** SOURCE RECORDS **

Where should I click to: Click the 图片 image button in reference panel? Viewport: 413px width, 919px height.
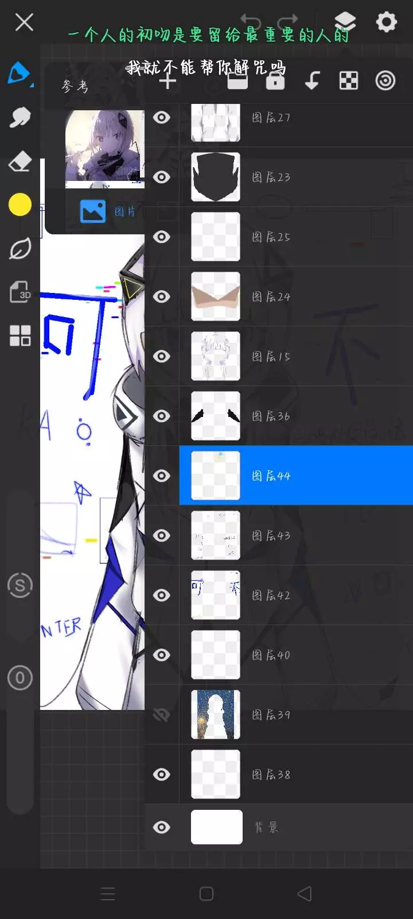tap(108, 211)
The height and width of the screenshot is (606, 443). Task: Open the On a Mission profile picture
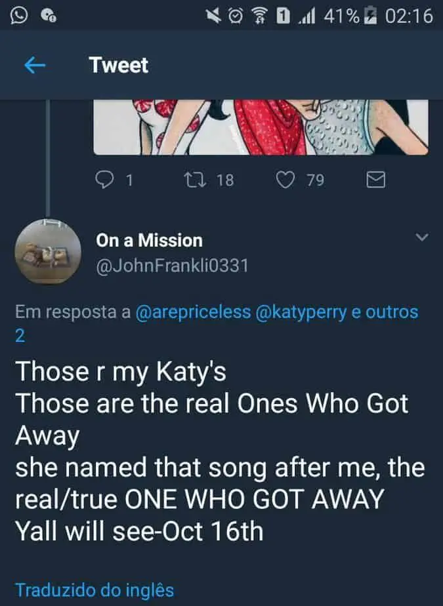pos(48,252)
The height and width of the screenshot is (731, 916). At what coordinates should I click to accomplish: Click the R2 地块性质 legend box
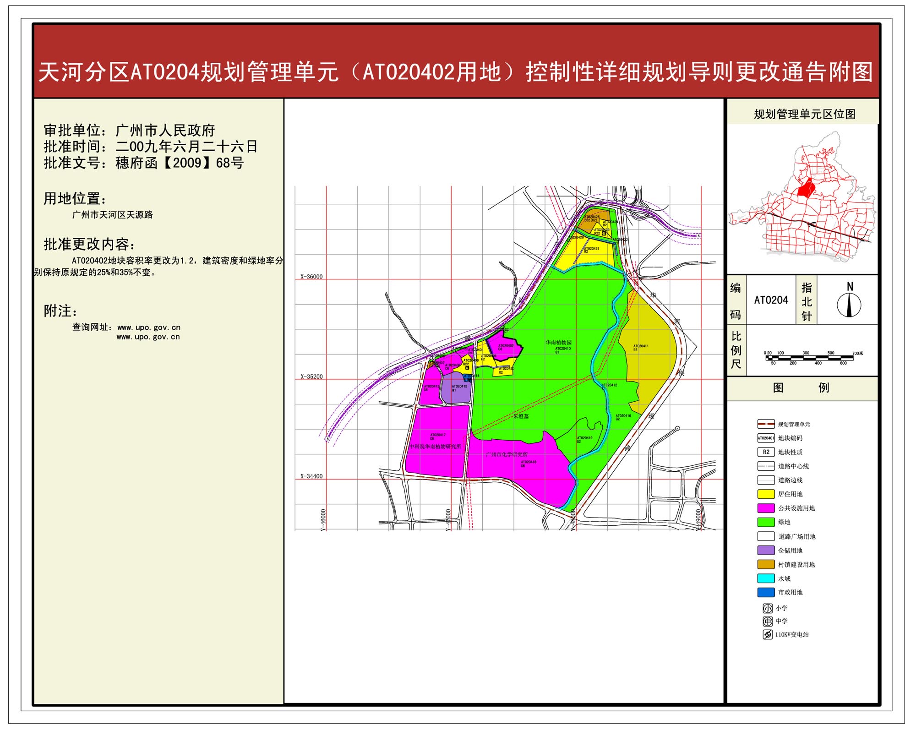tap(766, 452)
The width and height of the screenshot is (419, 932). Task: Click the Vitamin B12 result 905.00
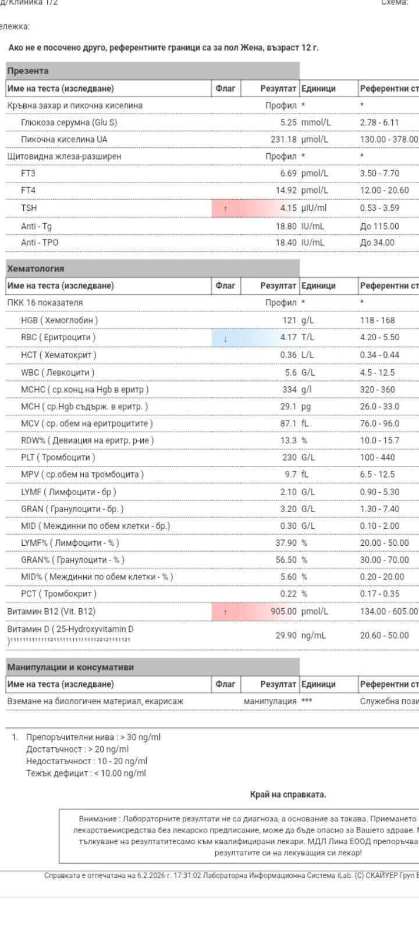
...
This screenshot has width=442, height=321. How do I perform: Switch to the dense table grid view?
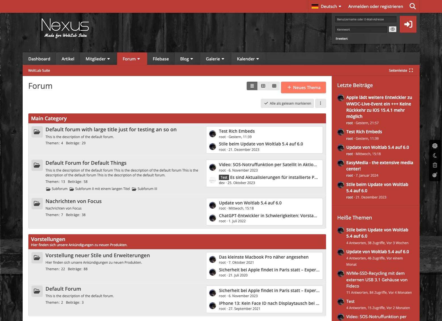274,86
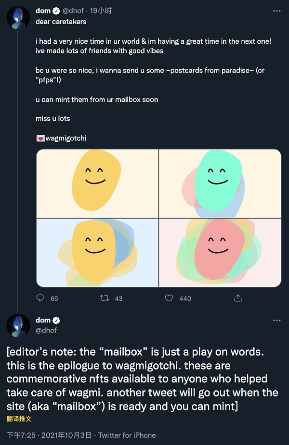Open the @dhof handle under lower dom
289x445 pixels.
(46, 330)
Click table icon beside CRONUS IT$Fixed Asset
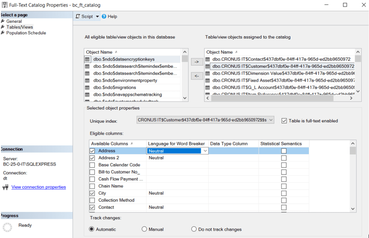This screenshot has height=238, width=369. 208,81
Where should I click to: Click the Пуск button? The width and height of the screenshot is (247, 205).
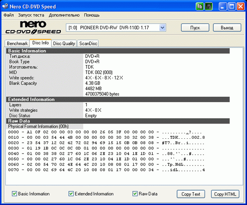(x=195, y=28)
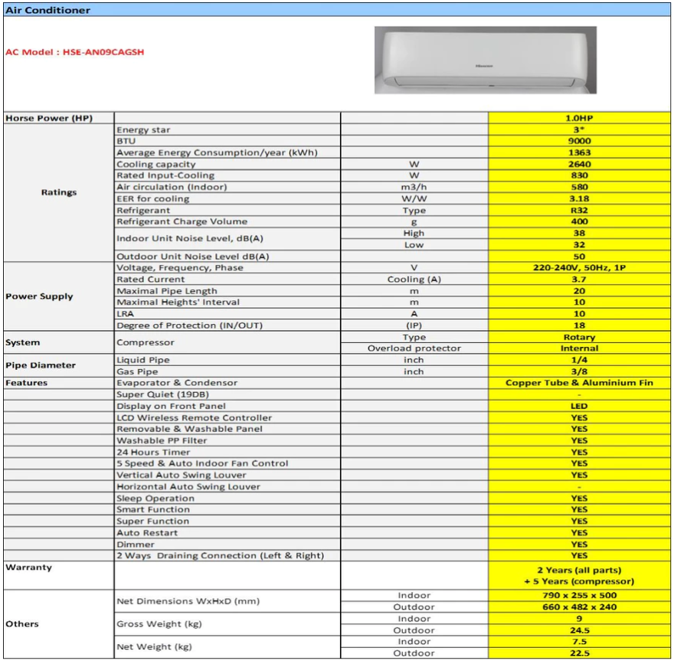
* * *
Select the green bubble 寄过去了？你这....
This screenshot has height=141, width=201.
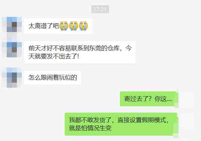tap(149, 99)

** WHAT IS REQUIRED **
Rescale the lines from the one with "Where should I click to: Click the 图片" up to and including the one with "The width and height of the screenshot is (419, 932).": write them all out again, requests included, with every coordinate in the answers multiplied by 2.4 and rounded to a whole number, halves rounding up. Leave the pictures out.

** WRITTEN REPLY **
Where should I click to: Click the 图片 image button in reference panel? Viewport: 413px width, 919px height.
tap(259, 506)
The height and width of the screenshot is (606, 443). Task: Open the On a Mission profile picture
pos(115,605)
The height and width of the screenshot is (731, 916). At what coordinates should I click to accomplish: Click the R2 地块性质 legend box
tap(1838, 1085)
The width and height of the screenshot is (419, 932). Task: Click the Vitamin B12 result 905.00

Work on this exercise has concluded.